The recent tragic failure of the county's Byzantine 911 system was not an isolated incident, according to a report that had warned county commissioners that just this sort of thing was likely to happen if they didn't address chronic problems.

A quotation from an early Atlanta Journal-Constitution story about this incident:
"We've known in the medical community that that dispatch center has been seriously under-performing for 10 years," Dr. Eric Ossmann, medical director for Grady Health System's ambulance service, said Wednesday. Grady's 911 ambulance calls went through the Fulton County center until last year.
An excerpt from a more recent AJC story on the 911 debacle:
Tom Andrews, who retired as county manager last year, said civil service protections that require documented progressive discipline and allows for a series of appeals are too protective of bad employees. "We have fired people," Andrews said. "It's a long and tortuous process. Does it affect overall management? Certainly it does."
Unfortunately, the way county officials have responded to criticism of one of its operations is painfully reminiscent of how the county's commissioners and its attorney responded to charges of racism among the managers of county libraries eight years ago.

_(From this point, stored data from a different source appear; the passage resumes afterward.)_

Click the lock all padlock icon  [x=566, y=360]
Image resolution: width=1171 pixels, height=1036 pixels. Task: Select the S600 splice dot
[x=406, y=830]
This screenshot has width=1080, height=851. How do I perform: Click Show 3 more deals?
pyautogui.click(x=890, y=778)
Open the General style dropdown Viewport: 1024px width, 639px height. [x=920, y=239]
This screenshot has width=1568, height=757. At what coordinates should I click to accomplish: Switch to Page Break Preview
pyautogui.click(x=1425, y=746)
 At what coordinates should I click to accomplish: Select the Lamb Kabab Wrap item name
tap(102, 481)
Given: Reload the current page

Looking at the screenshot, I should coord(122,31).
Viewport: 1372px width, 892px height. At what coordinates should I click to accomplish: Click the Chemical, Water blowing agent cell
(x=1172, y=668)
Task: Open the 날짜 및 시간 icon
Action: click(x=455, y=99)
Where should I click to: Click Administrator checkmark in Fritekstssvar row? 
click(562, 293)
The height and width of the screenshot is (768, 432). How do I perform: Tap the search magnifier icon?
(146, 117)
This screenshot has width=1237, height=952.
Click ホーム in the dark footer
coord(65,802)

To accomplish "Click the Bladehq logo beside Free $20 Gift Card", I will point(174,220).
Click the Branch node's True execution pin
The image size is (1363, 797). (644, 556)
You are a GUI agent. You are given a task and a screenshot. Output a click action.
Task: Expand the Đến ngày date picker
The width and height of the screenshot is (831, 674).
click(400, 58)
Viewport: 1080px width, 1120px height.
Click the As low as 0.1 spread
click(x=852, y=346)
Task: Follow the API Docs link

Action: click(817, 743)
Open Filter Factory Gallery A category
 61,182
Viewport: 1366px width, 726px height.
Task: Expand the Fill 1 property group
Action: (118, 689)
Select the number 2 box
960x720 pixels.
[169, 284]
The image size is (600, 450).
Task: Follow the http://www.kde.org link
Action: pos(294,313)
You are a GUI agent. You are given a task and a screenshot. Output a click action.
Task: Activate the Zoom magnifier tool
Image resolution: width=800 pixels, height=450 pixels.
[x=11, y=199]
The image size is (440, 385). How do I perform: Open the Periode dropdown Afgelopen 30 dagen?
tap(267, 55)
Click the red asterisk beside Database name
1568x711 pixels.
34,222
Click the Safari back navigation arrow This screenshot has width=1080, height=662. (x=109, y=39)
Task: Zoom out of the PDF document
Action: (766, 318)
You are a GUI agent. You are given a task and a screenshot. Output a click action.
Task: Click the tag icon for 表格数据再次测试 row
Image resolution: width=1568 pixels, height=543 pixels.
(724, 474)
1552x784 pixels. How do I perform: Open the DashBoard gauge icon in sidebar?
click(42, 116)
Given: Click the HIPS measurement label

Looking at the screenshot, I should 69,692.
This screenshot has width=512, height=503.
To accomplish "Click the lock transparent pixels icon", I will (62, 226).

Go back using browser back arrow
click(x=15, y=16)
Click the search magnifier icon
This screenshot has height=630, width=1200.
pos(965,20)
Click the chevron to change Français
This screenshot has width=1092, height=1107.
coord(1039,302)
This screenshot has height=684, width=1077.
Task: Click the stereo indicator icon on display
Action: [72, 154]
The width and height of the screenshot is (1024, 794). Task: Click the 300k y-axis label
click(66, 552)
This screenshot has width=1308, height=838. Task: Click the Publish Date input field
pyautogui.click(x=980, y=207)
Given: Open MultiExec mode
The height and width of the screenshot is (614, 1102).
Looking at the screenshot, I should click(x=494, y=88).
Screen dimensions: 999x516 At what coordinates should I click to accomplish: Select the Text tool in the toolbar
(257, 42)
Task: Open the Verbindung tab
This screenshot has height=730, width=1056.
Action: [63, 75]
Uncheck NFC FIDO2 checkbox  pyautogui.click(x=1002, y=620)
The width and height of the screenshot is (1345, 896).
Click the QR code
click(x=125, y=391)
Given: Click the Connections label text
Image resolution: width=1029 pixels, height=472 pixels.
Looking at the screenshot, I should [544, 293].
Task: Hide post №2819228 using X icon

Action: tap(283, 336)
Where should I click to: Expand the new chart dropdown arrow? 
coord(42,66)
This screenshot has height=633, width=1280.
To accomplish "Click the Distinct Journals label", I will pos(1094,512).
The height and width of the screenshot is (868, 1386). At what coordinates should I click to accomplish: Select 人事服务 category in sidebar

The familiar pattern so far:

  • formal complaints from individuals (including alarmed county employees) fall on deaf ears
  • no one in the county bureaucracy takes responsibility for correcting complained-about incidents
  • county officials adamantly maintain that any systemic problems or dangerous patterns exist
  • unfavorable publicity results in the county paying for an expensive, independent investigation.
We predict that the rest of the story will unfold according to the following infuriating, familiar pattern:

  • the commissioners will ignore the study's findings and recommendations

  • a lawsuit will be reluctantly filed by one or more victims of the county's ineptitude and indifference

  • at the instruction of a majority of the county commissioners, the lawsuit will be dragged out for years, and the county attorney will punctuate the expensively-winding path of the lawsuit with further public denials of any wrongdoing by county employees, despite the existence of an abundance of evidence to the contrary

  • the lawsuit will be eventually be expensively settled in favor of the plaintiffs, accompanied by excoriating remarks by the judges involved.
And yet commissioners continue to wonder why there is next-to-zero confidence in county governance among local voters. Apparently most of the commissioners choose to gamble on voter amnesia and the short attention span of the local media about county government problems, hoping that a combo of these two factors will allow them to continue governance-as-usual.

What's this got to do with county libraries?

What this year's avoidable 911 breakdown, the continuing avoidable mess at the county jail, the avoidable fatal shootings at the county courthouse in 2005, the avoidable library race discrimination lawsuit of 2000, and the numerous other recent eruptions of county ineptitude and wastefulness have in common is that those patterns - and county citizens' memories of those patterns - form part of the context of this fall's library bond referendum.

Now it's not only the suddenly-higher pricetag of the upcoming library referendum that jeopardizes its approval among voters. Referendum supporters must now cope with the the growing fed-up-ness among Fulton County citizens with yet another instance of reform-resistant county commissioners.

Will voters be willing to hold their noses come November and vote for improving the county's library system, we wonder? Or are voters fast reaching the point where the majority will be unwilling to invest another extra nickel in county-run operations of any kind?

If voters can't bring themselves to approve this fall's library referendum because of the exposures of fundamental problems throughout other departments of county government, the county's library service would become yet another victim of the county commission's stubborn refusal to embrace fundamental reform.

What a shame that library administrators and supporters will have to fight so much harder to win support for the library bond referendum than they would if the county commissioners had spent the past ten years earning a growing respect among citizens instead of a growing disgust with it.